Although the absolute size of the population continues to grow, the speed with which that growth occurs has become slower, with some authors affirming that the previous scale of accelerated population growth will not be witnessed again (Lam, Citation2011). In 2011, the United Nations (UN) published a report predicting that the growth rate of the world’s population would slow dramatically over the next 100 years. In the high variant prediction for 2000–2100, the average annual growth rate will decrease by 47% compared to the growth rate for the period 1960–2000 (United Nations, Citation2010).
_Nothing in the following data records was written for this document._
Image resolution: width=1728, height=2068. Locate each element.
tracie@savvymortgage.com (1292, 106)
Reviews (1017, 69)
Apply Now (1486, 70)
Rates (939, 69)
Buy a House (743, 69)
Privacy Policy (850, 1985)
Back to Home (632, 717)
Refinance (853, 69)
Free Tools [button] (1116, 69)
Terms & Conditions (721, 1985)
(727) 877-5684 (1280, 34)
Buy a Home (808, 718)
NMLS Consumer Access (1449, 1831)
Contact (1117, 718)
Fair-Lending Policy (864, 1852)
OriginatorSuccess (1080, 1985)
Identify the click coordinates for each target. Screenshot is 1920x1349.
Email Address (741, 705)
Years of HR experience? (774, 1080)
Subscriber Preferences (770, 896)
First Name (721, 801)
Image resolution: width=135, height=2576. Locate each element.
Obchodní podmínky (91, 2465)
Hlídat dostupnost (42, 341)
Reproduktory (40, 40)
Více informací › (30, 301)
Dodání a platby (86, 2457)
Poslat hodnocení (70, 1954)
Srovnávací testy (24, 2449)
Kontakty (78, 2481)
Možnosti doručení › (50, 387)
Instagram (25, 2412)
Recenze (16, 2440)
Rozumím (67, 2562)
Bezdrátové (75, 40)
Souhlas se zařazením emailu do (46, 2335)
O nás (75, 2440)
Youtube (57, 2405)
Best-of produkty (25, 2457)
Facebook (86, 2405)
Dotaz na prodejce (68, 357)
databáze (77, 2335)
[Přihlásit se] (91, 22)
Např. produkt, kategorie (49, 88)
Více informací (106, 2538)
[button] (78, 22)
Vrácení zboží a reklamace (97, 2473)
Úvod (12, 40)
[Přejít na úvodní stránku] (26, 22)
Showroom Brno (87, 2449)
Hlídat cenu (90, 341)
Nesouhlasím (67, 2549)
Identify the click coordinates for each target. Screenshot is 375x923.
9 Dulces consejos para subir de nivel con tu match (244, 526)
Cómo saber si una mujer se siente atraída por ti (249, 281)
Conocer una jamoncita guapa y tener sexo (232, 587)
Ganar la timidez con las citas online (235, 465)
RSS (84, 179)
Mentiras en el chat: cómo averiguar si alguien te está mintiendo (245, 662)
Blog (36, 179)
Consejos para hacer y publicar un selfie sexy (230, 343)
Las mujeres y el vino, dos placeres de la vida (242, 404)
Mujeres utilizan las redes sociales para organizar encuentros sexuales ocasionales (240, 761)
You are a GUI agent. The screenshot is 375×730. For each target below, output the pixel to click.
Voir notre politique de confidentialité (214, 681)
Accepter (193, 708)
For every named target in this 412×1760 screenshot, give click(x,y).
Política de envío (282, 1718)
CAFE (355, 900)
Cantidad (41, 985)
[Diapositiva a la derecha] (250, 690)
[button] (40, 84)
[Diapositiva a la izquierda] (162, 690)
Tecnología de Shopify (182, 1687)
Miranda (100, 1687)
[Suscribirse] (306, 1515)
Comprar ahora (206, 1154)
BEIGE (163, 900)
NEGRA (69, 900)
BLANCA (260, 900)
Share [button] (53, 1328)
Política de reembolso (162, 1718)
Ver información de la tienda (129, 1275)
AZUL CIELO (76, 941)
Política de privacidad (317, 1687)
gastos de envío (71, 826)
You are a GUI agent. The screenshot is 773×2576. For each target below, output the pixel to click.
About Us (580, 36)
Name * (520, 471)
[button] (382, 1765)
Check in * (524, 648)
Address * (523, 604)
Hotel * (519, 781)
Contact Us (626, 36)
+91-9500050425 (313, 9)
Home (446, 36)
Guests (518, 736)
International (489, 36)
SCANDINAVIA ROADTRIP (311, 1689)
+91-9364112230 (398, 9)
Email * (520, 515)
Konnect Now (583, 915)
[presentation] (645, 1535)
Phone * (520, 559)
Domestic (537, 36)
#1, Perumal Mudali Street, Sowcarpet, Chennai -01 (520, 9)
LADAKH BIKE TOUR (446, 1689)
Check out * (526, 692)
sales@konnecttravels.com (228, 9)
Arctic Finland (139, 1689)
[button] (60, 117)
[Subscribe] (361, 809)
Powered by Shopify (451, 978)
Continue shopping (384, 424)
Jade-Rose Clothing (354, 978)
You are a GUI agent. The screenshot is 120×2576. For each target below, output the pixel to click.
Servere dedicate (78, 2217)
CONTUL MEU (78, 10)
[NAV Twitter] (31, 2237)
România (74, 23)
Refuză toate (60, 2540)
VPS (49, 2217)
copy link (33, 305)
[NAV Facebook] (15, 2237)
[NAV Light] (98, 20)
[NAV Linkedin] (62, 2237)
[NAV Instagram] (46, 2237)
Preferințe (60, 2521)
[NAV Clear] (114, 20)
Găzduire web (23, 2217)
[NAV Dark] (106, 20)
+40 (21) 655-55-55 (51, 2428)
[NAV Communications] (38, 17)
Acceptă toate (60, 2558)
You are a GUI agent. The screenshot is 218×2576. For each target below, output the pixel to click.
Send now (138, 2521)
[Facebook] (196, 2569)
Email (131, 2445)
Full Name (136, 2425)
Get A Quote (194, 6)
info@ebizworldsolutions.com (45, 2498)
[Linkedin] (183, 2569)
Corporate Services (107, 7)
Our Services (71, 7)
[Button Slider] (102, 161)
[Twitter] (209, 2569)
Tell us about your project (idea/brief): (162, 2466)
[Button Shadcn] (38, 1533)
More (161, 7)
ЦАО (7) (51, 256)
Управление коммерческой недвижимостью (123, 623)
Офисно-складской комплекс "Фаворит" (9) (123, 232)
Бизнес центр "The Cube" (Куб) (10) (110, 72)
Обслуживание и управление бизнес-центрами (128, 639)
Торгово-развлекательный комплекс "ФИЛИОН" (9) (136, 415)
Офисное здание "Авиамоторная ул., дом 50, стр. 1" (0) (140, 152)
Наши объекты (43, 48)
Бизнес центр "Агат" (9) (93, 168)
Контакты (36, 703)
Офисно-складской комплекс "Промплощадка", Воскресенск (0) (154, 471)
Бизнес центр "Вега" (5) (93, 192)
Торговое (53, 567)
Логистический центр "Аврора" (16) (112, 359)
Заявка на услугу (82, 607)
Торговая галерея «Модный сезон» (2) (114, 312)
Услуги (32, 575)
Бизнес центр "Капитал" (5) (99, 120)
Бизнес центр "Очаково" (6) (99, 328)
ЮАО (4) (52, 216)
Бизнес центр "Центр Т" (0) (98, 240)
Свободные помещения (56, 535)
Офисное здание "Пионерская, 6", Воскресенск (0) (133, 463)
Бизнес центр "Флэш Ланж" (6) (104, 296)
Based on the UN data, Goldstone (Citation2010) predicted that this future deceleration will not happen homogeneously; what he coined as ‘The New Population Bomb’ will be defined by geographical shifts in economic growth rather than by periods of major overall population growth or decline. Goldstone foresees four changes for the next few decades: (1) the developed countries of the northern hemisphere will lose 25% of their relative demographic weight by 2050 compared to the world population; (2) the labour force of the developed countries will both shrink and age, destabilising the economy and raising the need for a larger immigrant work force; (3) most population growth will be concentrated in poorer Muslim countries with a higher proportion of youth; and, (4) the majority of the world’s population will increasingly be living in cities (Goldstone, Citation2010). Furthermore, most predictions concerning urban population growth are based on the continuation of strong migratory phenomena in developing countries, where citizens are moving from the countryside to cities (World Bank, Citation2013).

According to the UN report titled World Urbanisation Prospects (United Nations, Citation2014), all cities are expected to continue to attract large numbers of residents. However, this trend is not equally distributed across different city-types and geographical regions. For example, whereas the number of megacities (defined as more than 10 million inhabitants), which are largely concentrated in Asia and Latin America, is expected to grow by a factor of four, and the number of large cities (defined as 5–10 million inhabitants) is expected to grow by a factor of three, the number of medium cities (defined as 1–5 million inhabitants) is expected to grow only by a factor of two. The fastest growing cities worldwide are located in Asia and Africa. Moreover, almost 40% of the projected growth in urban population worldwide is concentrated in only three countries: India, China, and Nigeria. It therefore seems relevant and pertinent to continue to discuss future possible stagnation in the population of cities in developed countries and the role that landscape might have in their future.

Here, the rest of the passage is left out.